Coping With Campus: I Rave About Val
Managing Opinion Editor Dustin Copeland ’25 raves about Val in this crossover column, a miniature ode to the ideal of a single unifying dining hall — especially a particular corner table in it.
Of all the spaces on campus, from the lovably odd proportions of Seeley Mudd to the monumental neoclassicism of Fayerweather, none is more essential to the way I live life at college than Valentine Dining Hall. I admit, the building isn’t exactly gorgeous — the facilities are becoming rapidly obsolete, and god forbid I ever step foot in Russ Wing, but I firmly believe that Val is the figure around which social life on campus is centered.
Val's position as the sole dining hall for all of campus is unique. Smith, for example, has small dining areas across campus, UMass obviously needs several different high-capacity sites, and even Williams has several options located near concentrations of housing on campus. Val is Amherst's only dining hall, and thus is the only large gathering space which ensures that many different types of students will share space at the same time. Upperclassmen eat shoulder-to-shoulder with freshmen, and even in the hours in between meals, it is impossible to predict who you might see sitting at one of the upstairs tables.
Val is tiny just like our college is tiny — as is so often repeated, it is as difficult to avoid running into someone as it is easy to meet a variety of people. Much of the reason for that is our tiny little dining hall. Almost everyone is there, always.
And yet, Val does manage to quiet down when not serving hot food.
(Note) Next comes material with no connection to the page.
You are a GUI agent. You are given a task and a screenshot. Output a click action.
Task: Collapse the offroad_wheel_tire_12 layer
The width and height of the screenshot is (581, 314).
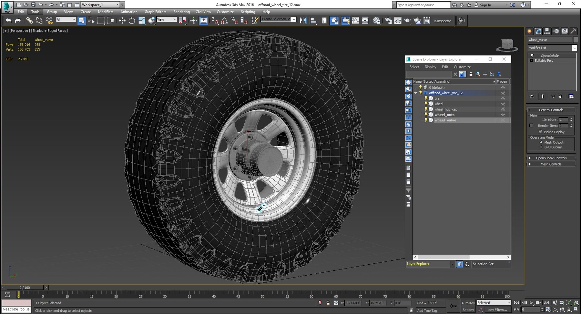416,93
Those quiet hours truly are the best that Val has to offer: the sounds of talking and activity are reduced to a gentle murmur and the tables near the huge windows become a unique kind of tranquil.
The silence of those moments is made all the better by the knowledge that, soon, the hall will burst into activity again, and all of those empty seats will fill with people and food and raucous conversation. And even when it doesn’t, you never know who is going to walk up those stairs. That’s the thing about Val — it’s the one place where it could be anyone.